TEXT BLOCK section start

Thanks for the advice.
We have applied this method before we submitted this bug.And yes, KLEE continued to run after then.
A fork that take several hours to finish is obviously ill-formed. So we submitted this bug to see whether the kernel could do some improvements.
Comment 13 Linus Torvalds 2018-07-10 17:20:57 UTC
On Tue, Jul 10, 2018 at 3:30 AM <bugzilla-daemon@bugzilla.kernel.org> wrote:
>
> +       /*
> +        * FIXME! This should use sighand locking, or possibly
> +        * just memory ordering.
> +        */
> +       sigseq = current->sighand->sequence;
> +       if (signal_pending(current))
> +               return ERR_PTR(-ERESTARTNOINTR);
> +
>
> not only we need ->siglock, we need another recalc_sigpending().

I'm not convinced we do.

> Suppose that a
> PGDID signal was already sent to the forking process, but signal_pending() ==
> 0
> because it was targeted to another thread.

The thing is, we don't actually care all that much if the parent
signal gets delivered to the parent or not. The parent signal handling
is fine - whether it's that particular thread that gets it or not.

All we care about is

 (a) did a signal happen after the parent entered the kernel (and has
to handle them manually)

 (b) can we ignore the signal as far as the *child* is concerned.

Now, (b) is somewhat subtle. For example, if a signal is ignored or
blocked in the parent, we can just say "it happened before the fork
started". It doesn't matter if that is strictly true or not - it
allows us to ignore the signal as far as the child is concerned.

And the same is true if the signal was targeted to another thread in
the parent. We don't care. There's no serialization wrt the fork(), so
we might as well say "we consider the signal happened before the fork
even started, and the other thread took it".

See? The *child* is the one that matters, and if the signal happened
before the fork entirely - or we can act as if it did - then the child
can ignore it, because then we have already handled it.

So we don't need to do recalc_sigpending(), because if it's not
pending in the parent (if we were to just complete the fork
immediately and return), then we can consider it not an issue for the
child.

I don't think we need that *existing* recalc_sigpending() either,
really, for the same reason. If the signal is pending in the parent
that the parent should actually react to, TIF_SIGPENDING is already
set.

TEXT BLOCK section end
INPUT DATA section start

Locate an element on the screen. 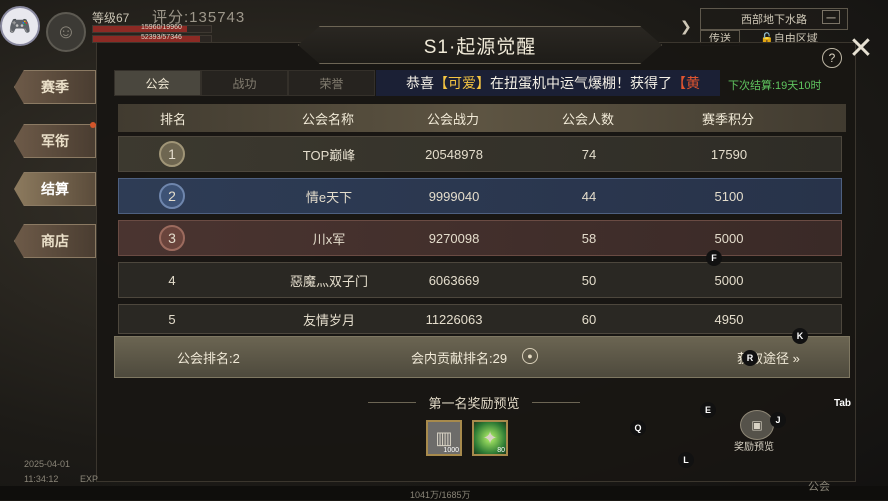 The height and width of the screenshot is (501, 888). chevron-right-icon: ❯ is located at coordinates (686, 26).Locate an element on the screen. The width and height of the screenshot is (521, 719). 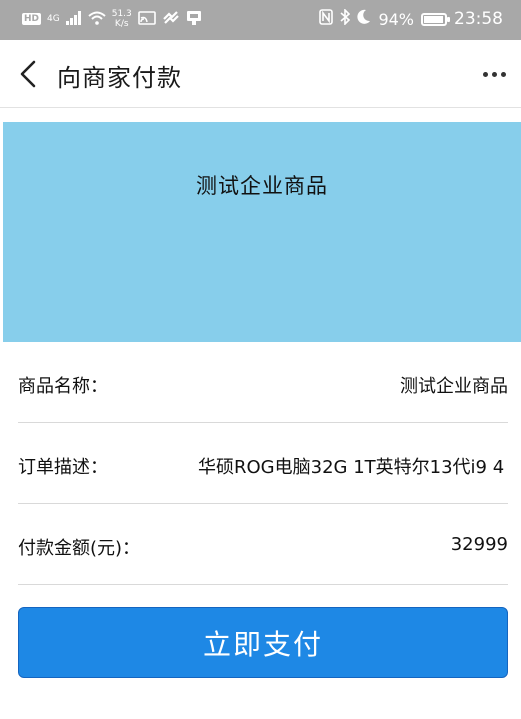
banner-title: 测试企业商品 is located at coordinates (262, 186). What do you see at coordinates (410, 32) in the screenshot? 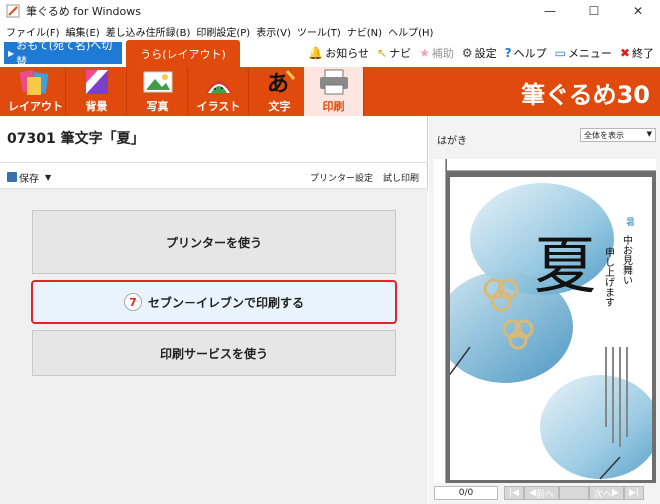
I see `menu-help: ヘルプ(H)` at bounding box center [410, 32].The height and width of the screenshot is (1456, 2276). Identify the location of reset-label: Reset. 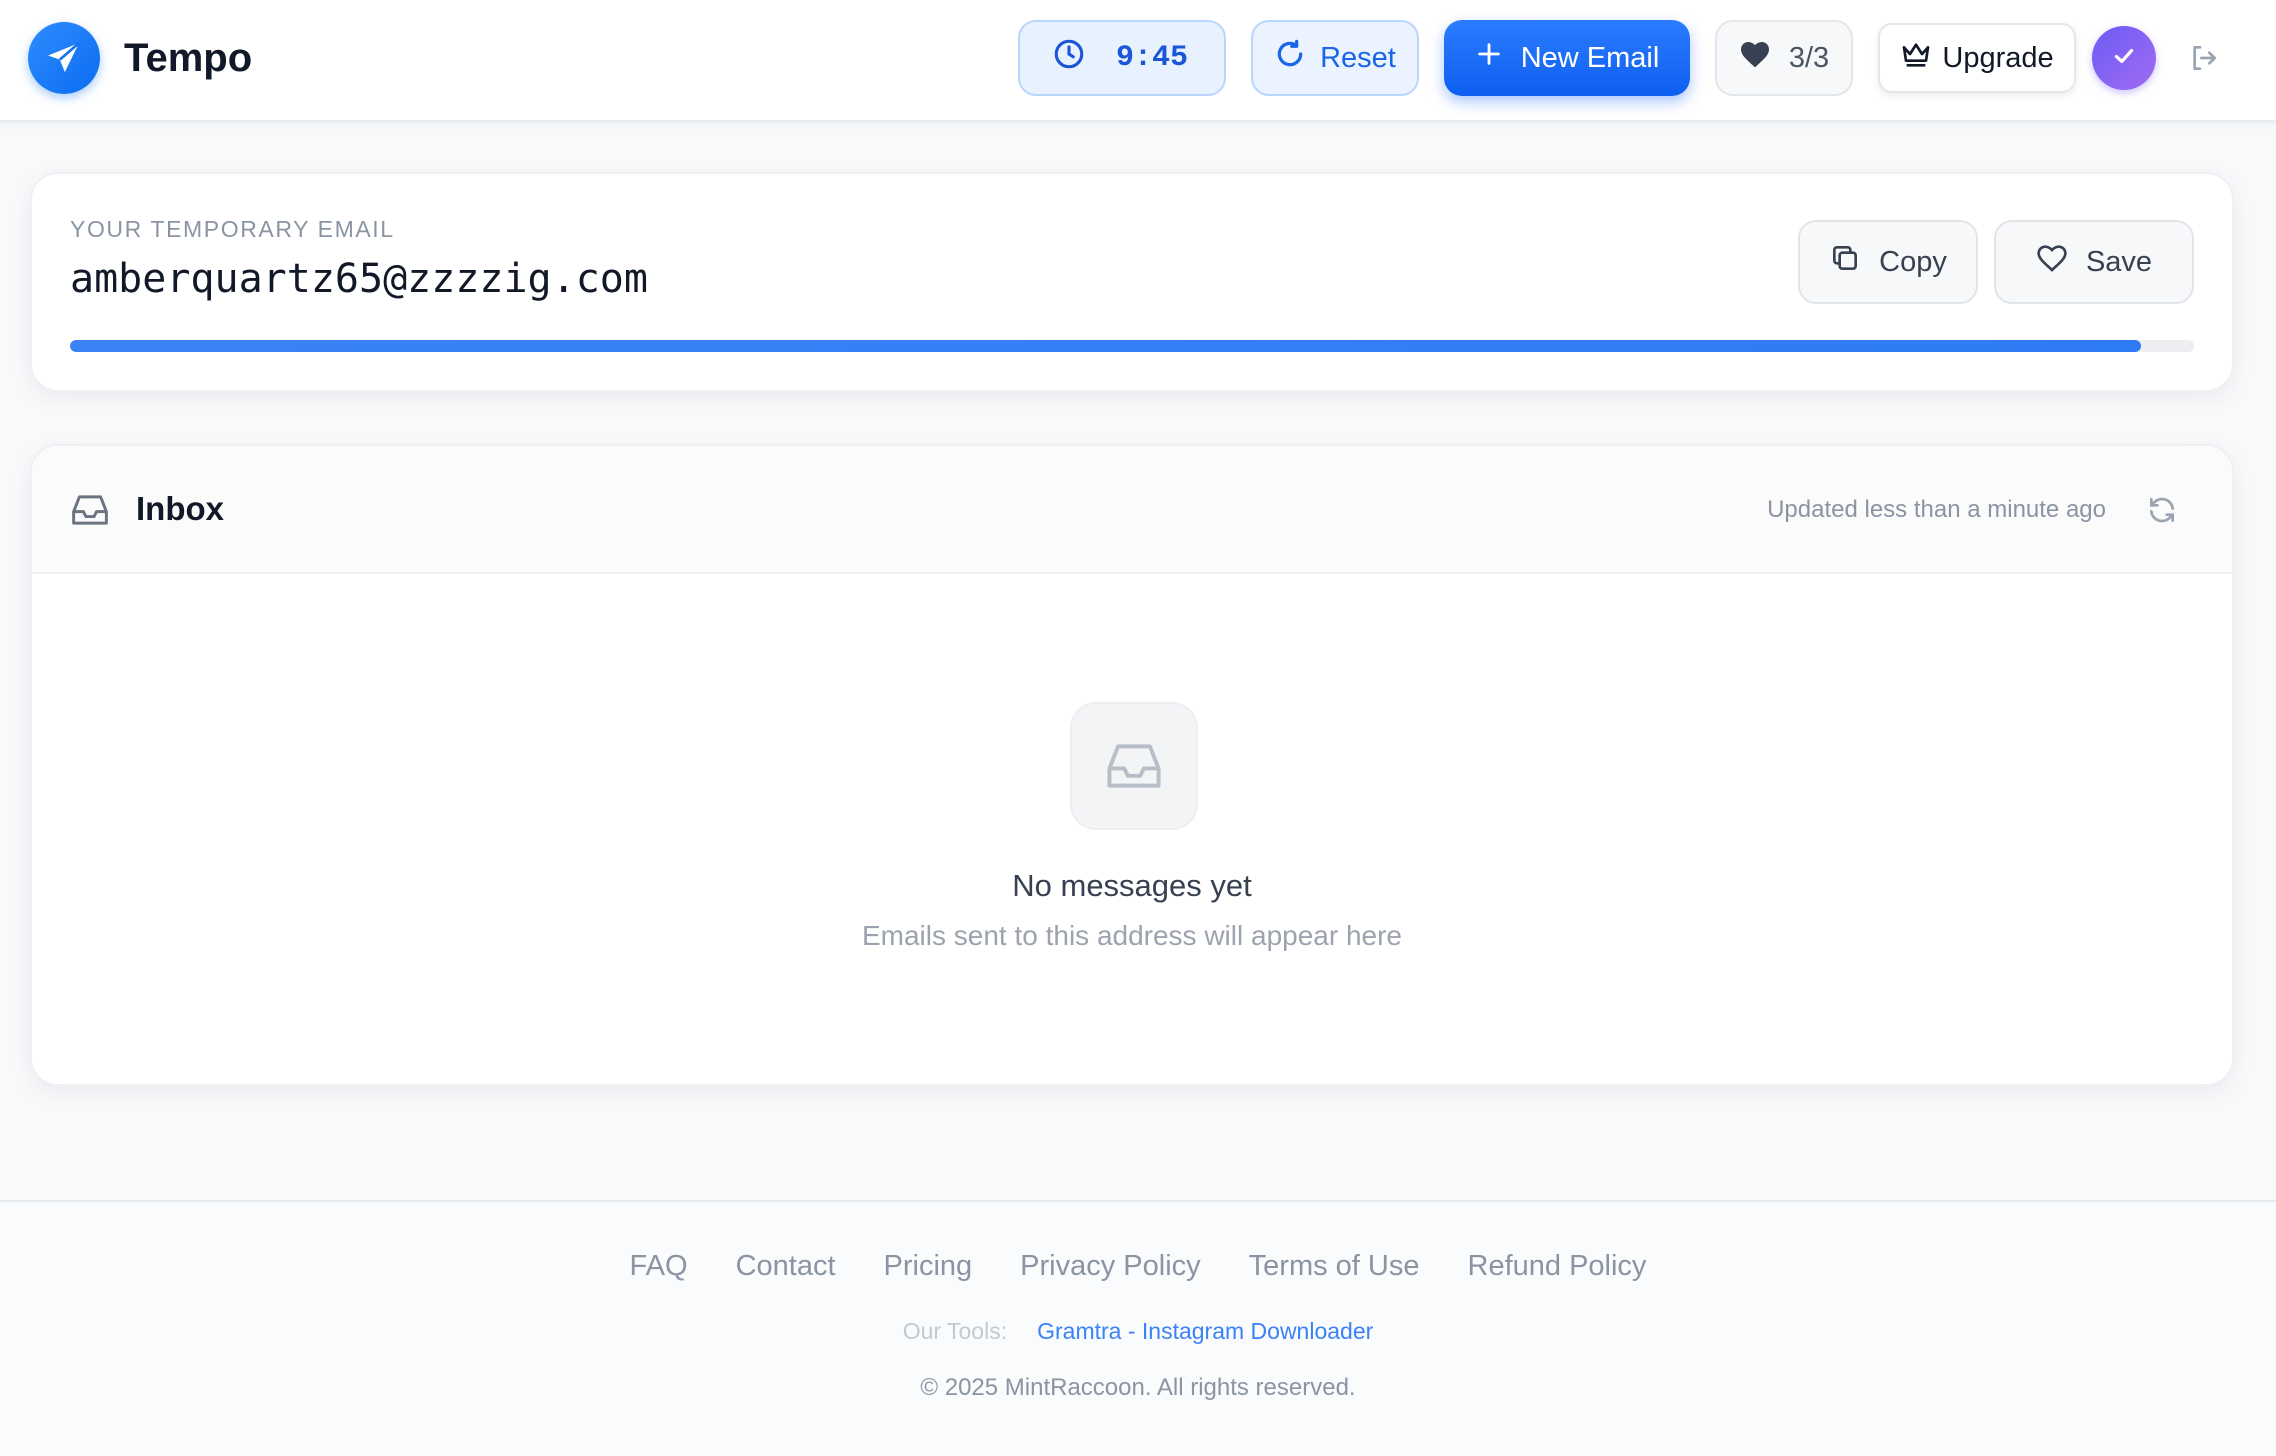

INPUT DATA section end

## WHAT YOU WILL DO
1: Write out the kernel bug thread from "A fork that" up to and including "need another recalc_sigpending().", switching "fork" to "clone".
2: Proceed with the kernel bug thread, picking up after its last sentence.

## ANSWERS BY ITEM
1:
A clone that take several hours to finish is obviously ill-formed. So we submitted this bug to see whether the kernel could do some improvements.
Comment 13 Linus Torvalds 2018-07-10 17:20:57 UTC
On Tue, Jul 10, 2018 at 3:30 AM <bugzilla-daemon@bugzilla.kernel.org> wrote:
>
> +       /*
> +        * FIXME! This should use sighand locking, or possibly
> +        * just memory ordering.
> +        */
> +       sigseq = current->sighand->sequence;
> +       if (signal_pending(current))
> +               return ERR_PTR(-ERESTARTNOINTR);
> +
>
> not only we need ->siglock, we need another recalc_sigpending().

2:
> +               /* Return if fatal signal, or if it was a multi-process
> signal
> */
> +               if (fatal_signal_pending(current) || sigseq !=
> current->sighand->sequence) {
> +                       retval = -ERESTARTNOINTR;
> +                       goto bad_fork_cancel_cgroup;
> +               }
>
> This is not enough. We need more checks, or perhaps we can add
>
>                 else
>                         set_tsk_thread_flag(p, TIF_SIGPENDING);

Why? Again, if the parent hasn't gotten a new signal, then why should
the child care.



> Agreed, but probably we can cleanup this later (and kill this new helper).
>
> We can turn the "bool group" argument of __send_signal() and its callers
> into the thread/process/pgid enum and change __send_signal() to increment
> the counter if group == pgid. This way it would be simpler to update, say,
> tty_signal_session_leader().

Actually, I looked at that, and started doing it, and I absolutely
hated what it did to the code. That "group" argument is already
confusing.

I much prefer to have explicit functions that do what they describe
they do than magical arguments that are really confusing and change
how the function acts in subtle ways.

             Linus
Comment 14 Oleg Nesterov 2018-07-11 11:16:39 UTC
On 07/10, bugzilla-daemon@bugzilla.kernel.org wrote:
>
> > Suppose that a
> > PGDID signal was already sent to the forking process, but signal_pending()
> ==
> > 0
> > because it was targeted to another thread.
>
> The thing is, we don't actually care all that much if the parent
> signal gets delivered to the parent or not. The parent signal handling
> is fine - whether it's that particular thread that gets it or not.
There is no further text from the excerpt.